Hillary Movie puts Campaign Finance Limits at Risk

WASHINGTON (By Jesse J. Holland and Mark Sherman, AP) September 5, 2009 — The Supreme Court appears poised to wipe away limits on campaign spending by corporations and labor unions in time for next year's congressional elections in a case that began as a dispute over a movie about Hillary Rodham Clinton.

The justices return to the bench Sept. 9 — nearly a month early — to consider whether to overrule two earlier decisions that restrict how and when corporations and unions can take part in federal campaigns. Laws that impose similar limits in 24 states also are threatened.

The court first heard arguments in March in the case of whether "Hillary: The Movie," a scathingly critical look at Clinton's presidential ambitions, could be regulated as a campaign ad. The emphasis has shifted away from the 90-minute film.

Now the justices could decide whether corporations and unions should be treated differently from individuals when it comes to campaign spending. Restrictions on corporations have been around for more than 100 years; limits on unions date from the 1940s.

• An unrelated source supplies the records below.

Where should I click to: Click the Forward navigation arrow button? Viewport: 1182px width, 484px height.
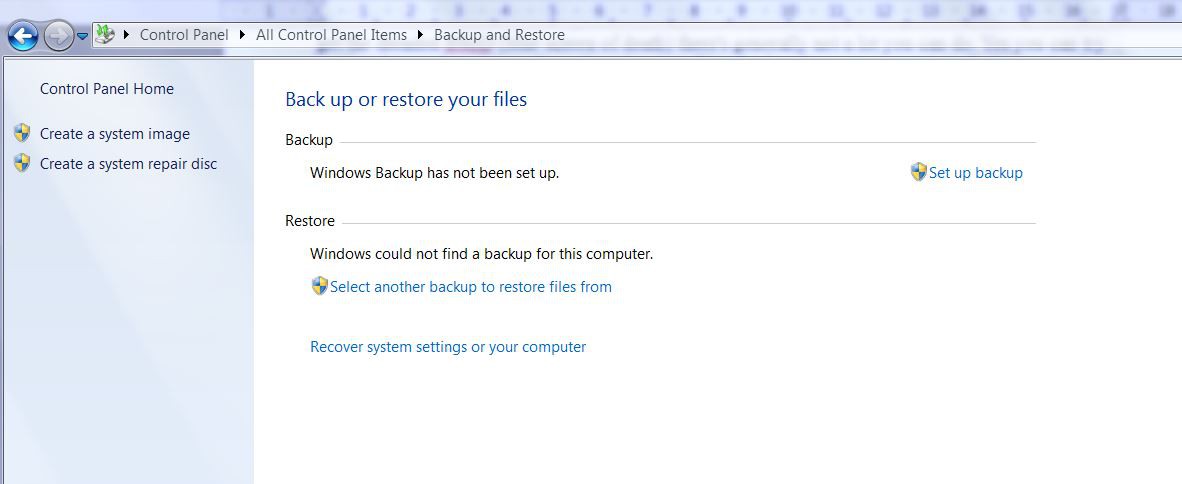59,36
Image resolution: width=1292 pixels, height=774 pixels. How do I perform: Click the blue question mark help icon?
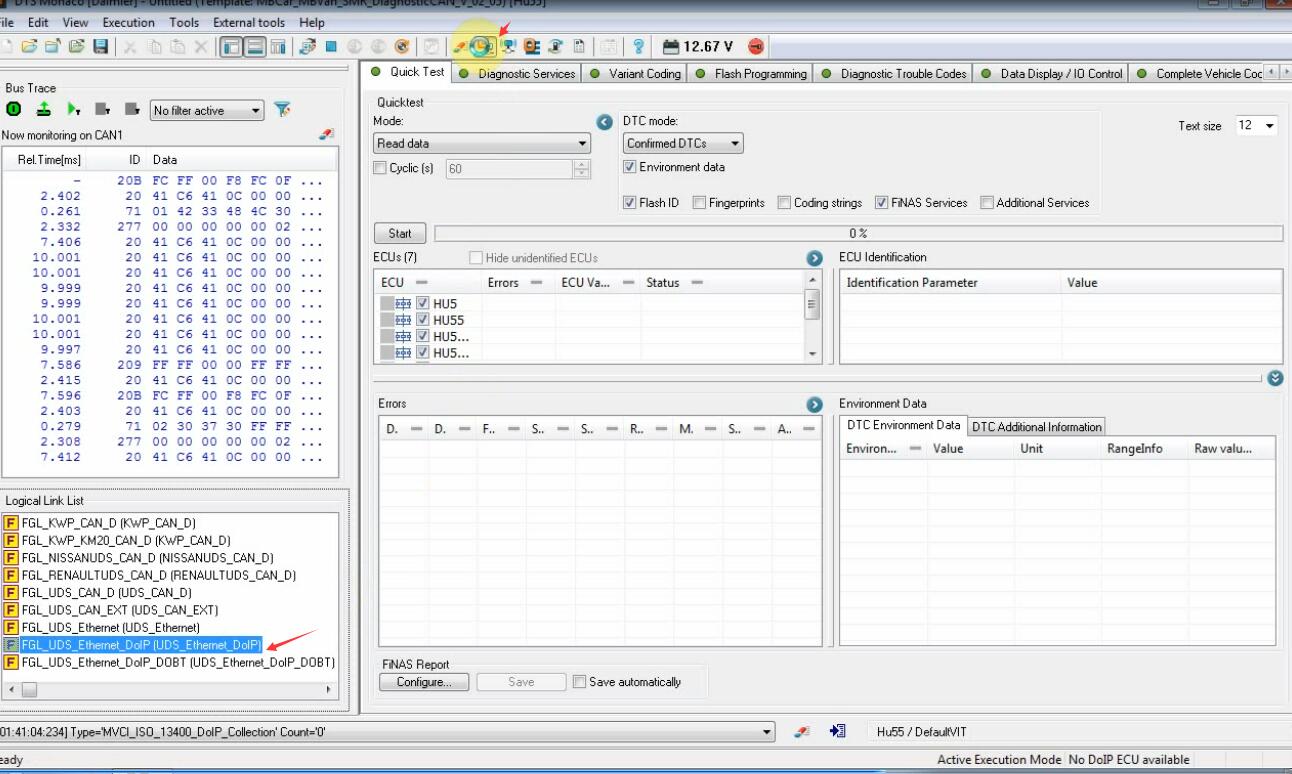point(638,47)
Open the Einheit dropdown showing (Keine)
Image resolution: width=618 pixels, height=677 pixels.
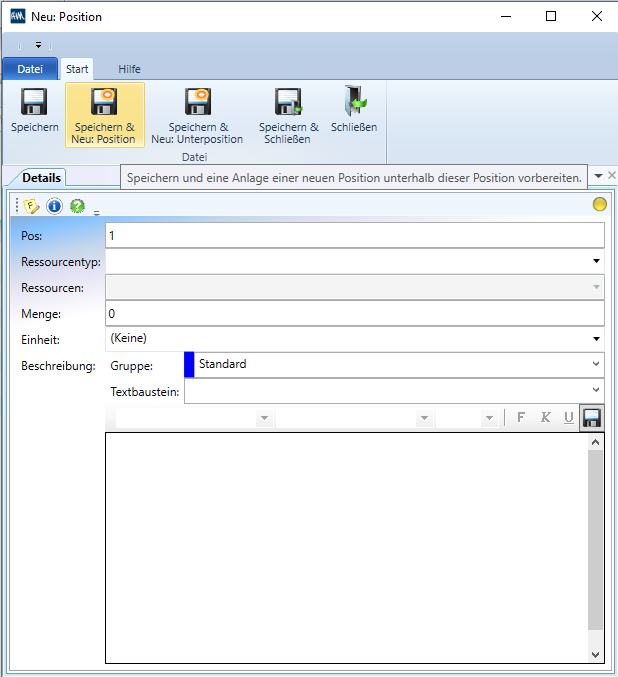pos(596,339)
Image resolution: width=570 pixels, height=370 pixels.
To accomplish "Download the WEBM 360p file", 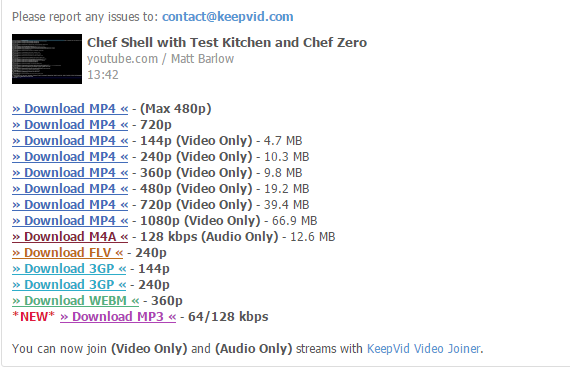I will [76, 301].
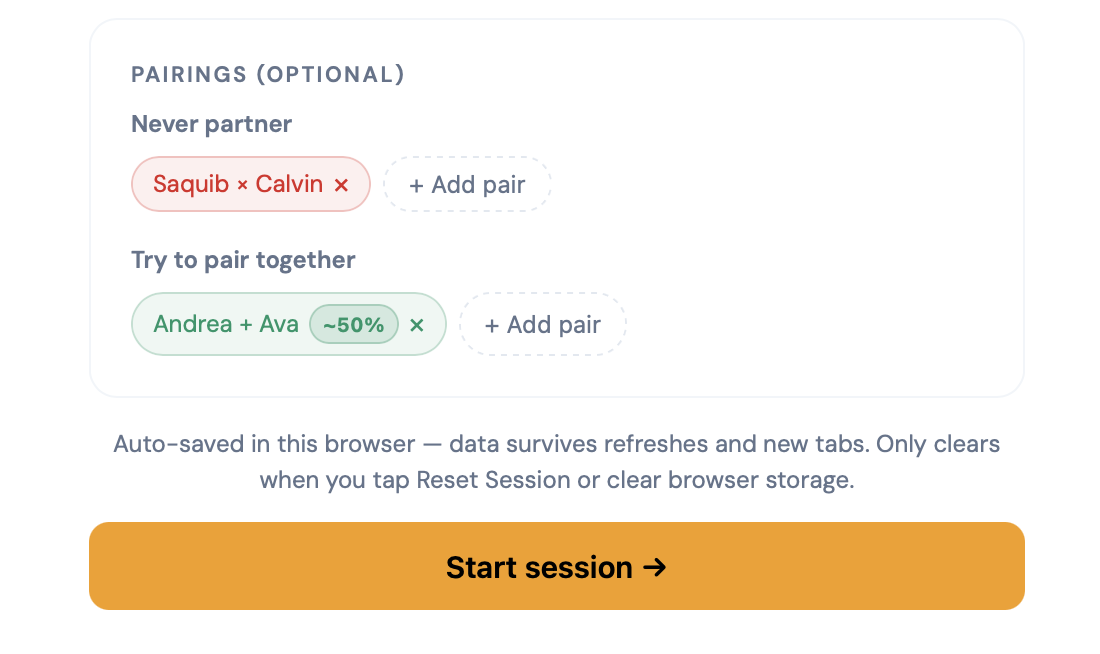The image size is (1100, 654).
Task: Select the Saquib × Calvin red chip
Action: 251,184
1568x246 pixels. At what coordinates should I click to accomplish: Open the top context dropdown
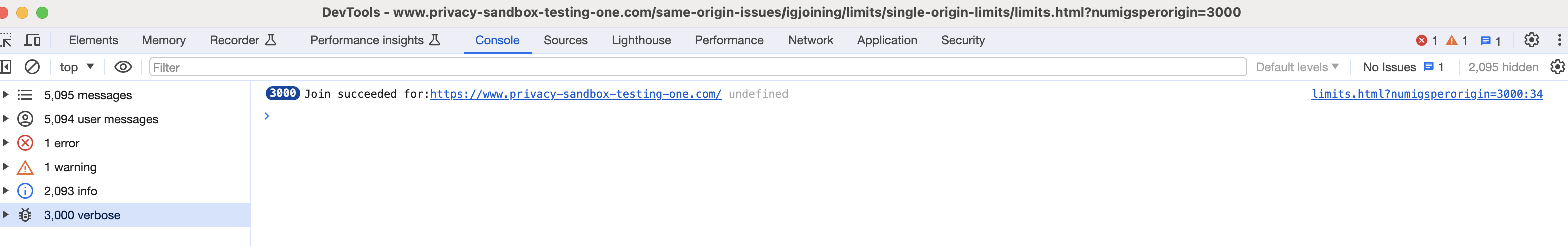[77, 68]
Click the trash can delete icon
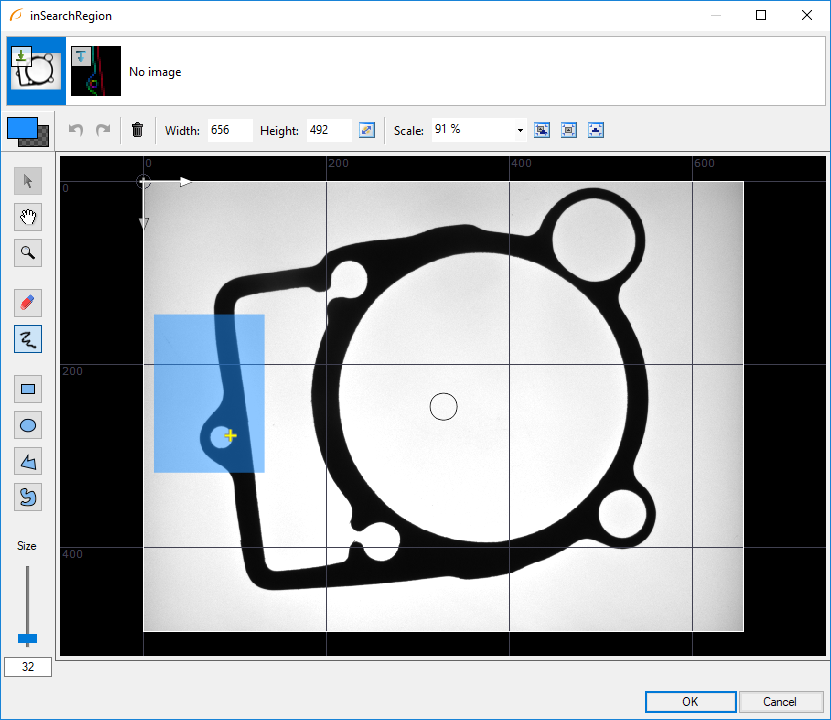 click(x=138, y=130)
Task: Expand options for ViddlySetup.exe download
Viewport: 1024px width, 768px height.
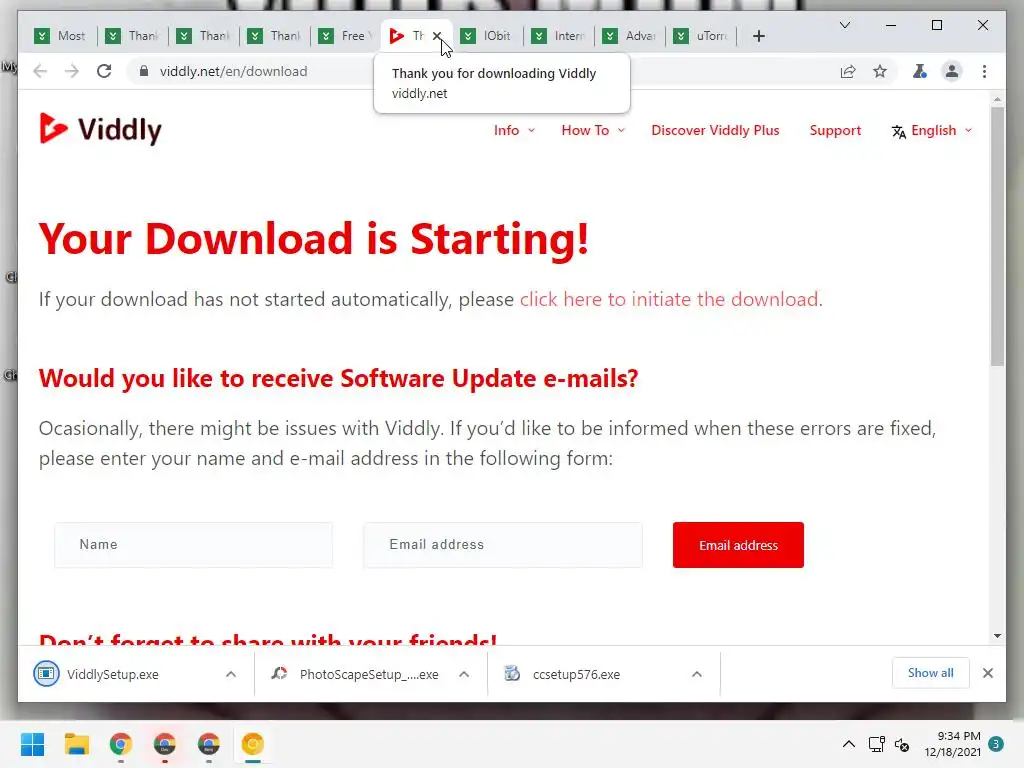Action: [x=231, y=674]
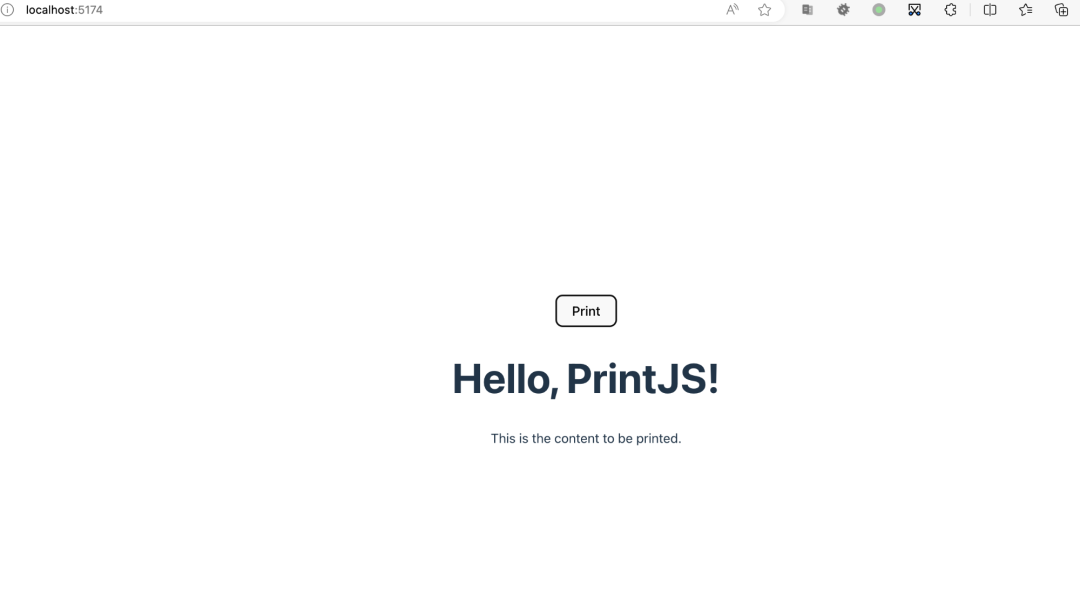This screenshot has width=1080, height=603.
Task: Click the Hello, PrintJS heading
Action: pyautogui.click(x=586, y=378)
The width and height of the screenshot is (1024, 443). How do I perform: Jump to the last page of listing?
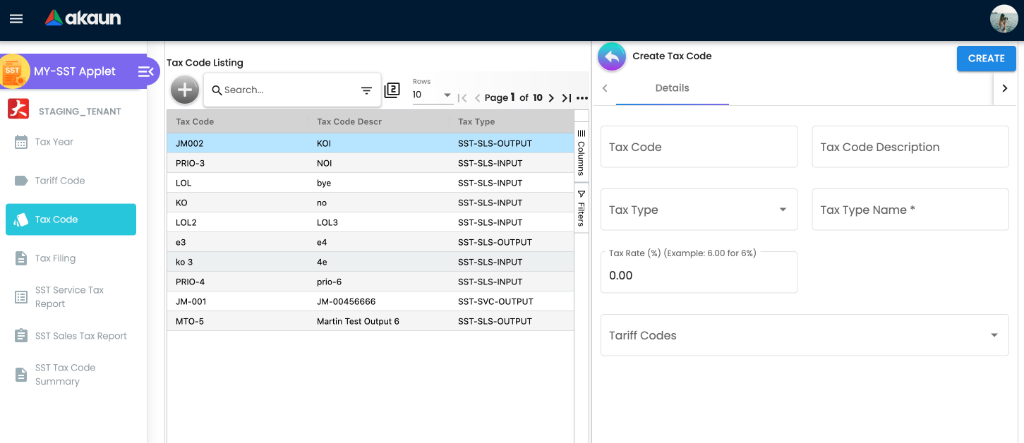tap(566, 98)
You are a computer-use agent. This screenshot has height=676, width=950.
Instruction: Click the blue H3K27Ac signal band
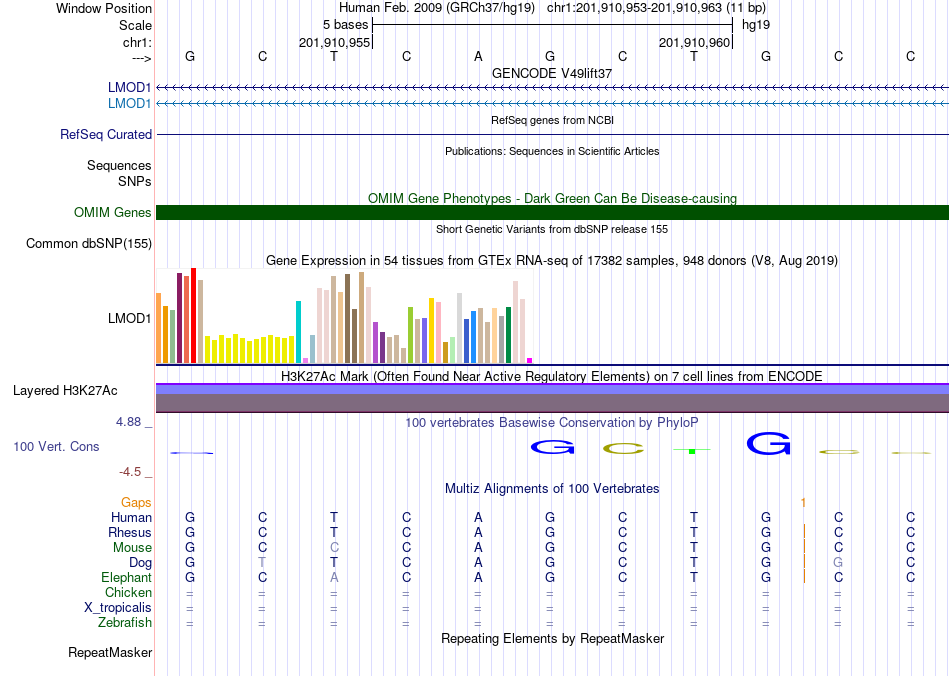[x=552, y=389]
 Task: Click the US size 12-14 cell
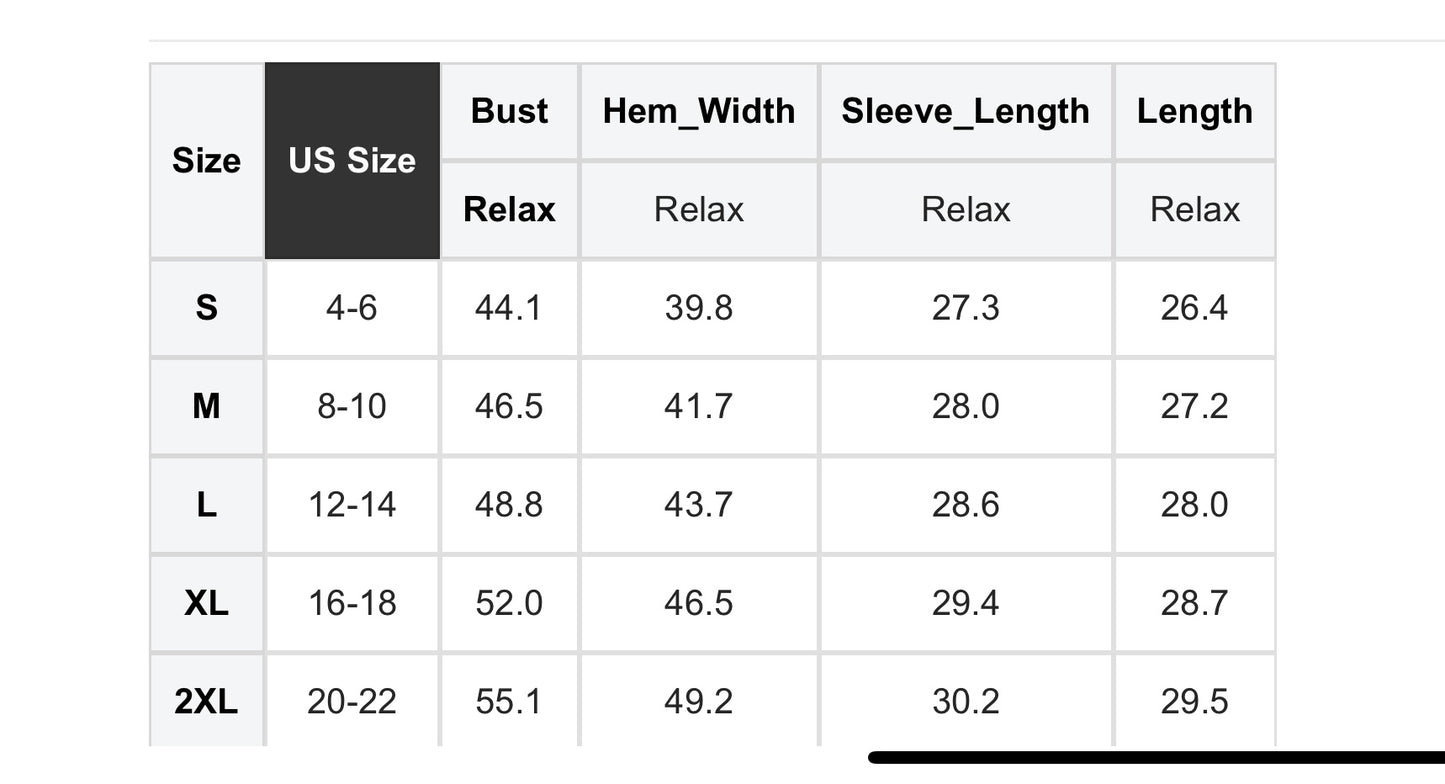352,505
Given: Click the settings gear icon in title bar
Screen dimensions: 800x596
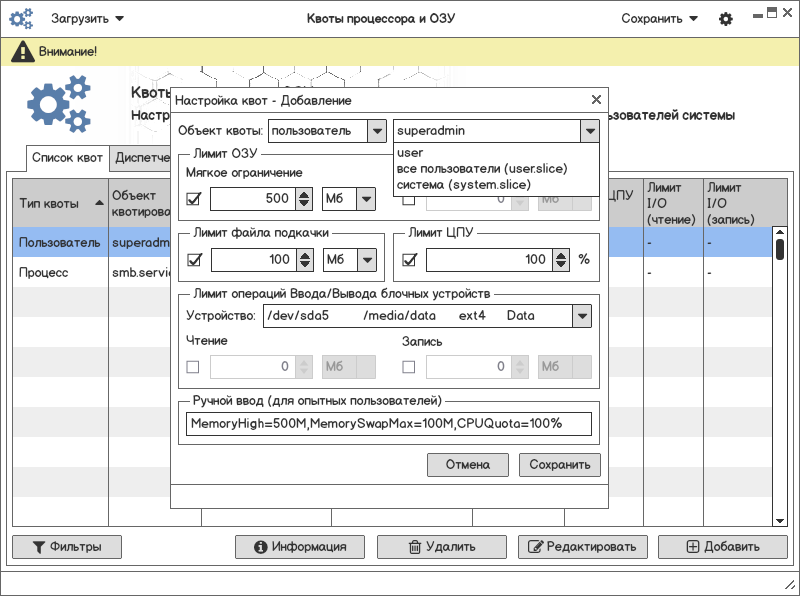Looking at the screenshot, I should (726, 19).
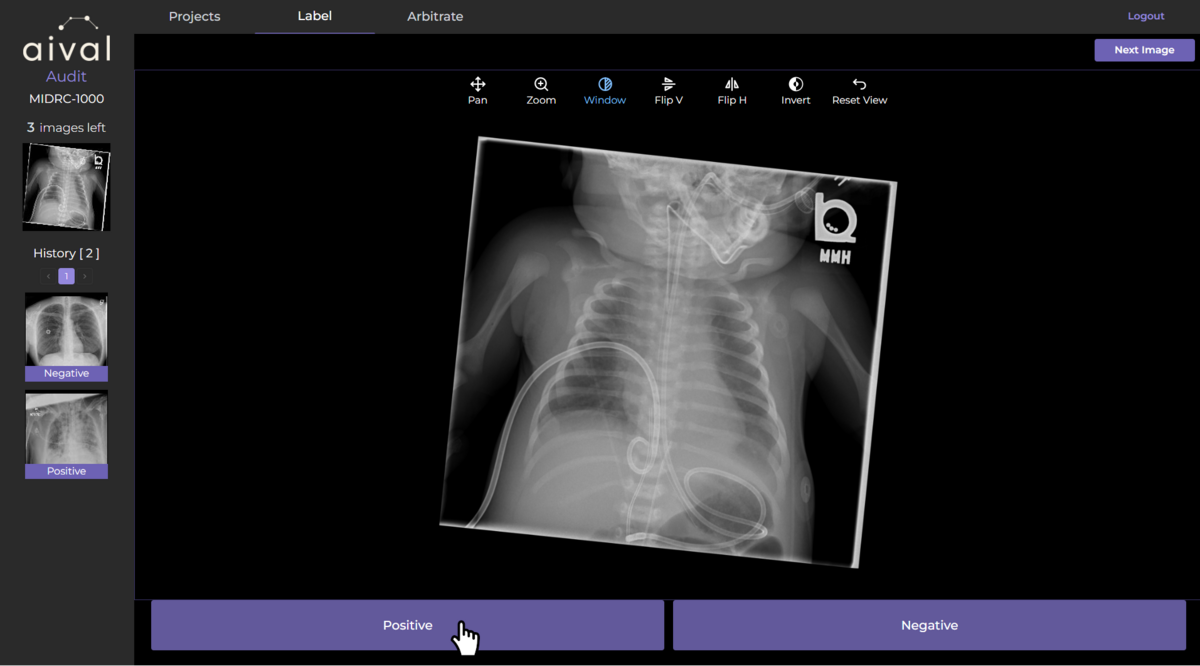The image size is (1200, 666).
Task: Invert the image colors
Action: [795, 91]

Deep corporate and labor pockets and the potential for corruption "amply justify treating corporate and union expenditures differently from those by individuals and ideological nonprofit groups," argued Sens. John McCain, R-Ariz., and Russ Feingold, D-Wis., and other sponsors of a major campaign finance law who don't want any significant change to the restrictions.

But former Solicitor General Theodore Olson, who six years ago defended the campaign finance provision he now is challenging, said the limits are strangling corporate and union freedom to speak out.

"Why is it easier to dance naked, burn a flag or wear a T-shirt profanely opposing the draft," Olson said at a Federalist Society event in July, "than it is to advocate the election or defeat of a president? That cannot be right."

Wednesday's unusual session — the court only rarely orders a case to be reargued — also will be the first to include the newest justice, Sonia Sotomayor. In August, the 55-year-old New Yorker became the court's first Hispanic and third female justice ever.

It also will be the first argument for Solicitor General Elena Kagan, a finalist for the high court seat that went to Sotomayor. Yet another former solicitor general, Seth Waxman, is representing McCain and Feingold in an effort to preserve the 2003 provision that tightened limits on ads paid for by corporations and unions and broadcast close to an election.

Kagan, defending the law on the government's behalf, and Waxman will face skeptical conservative-leaning justices, who appear to hold the upper hand on this issue. The court's liberals generally have voted to uphold campaign finance laws. Sotomayor's ascension to the court did not change its ideological balance, giving opponents of the current campaign finance laws hope this court will strike them down.

The court could have decided the case narrowly following arguments on March 24. Instead, on the last day they met before their summer break, the justices said they would consider overruling part of their 2003 decision that upheld major portions of the McCain-Feingold law as well as a 1990 decision that upheld limits on corporate spending in elections.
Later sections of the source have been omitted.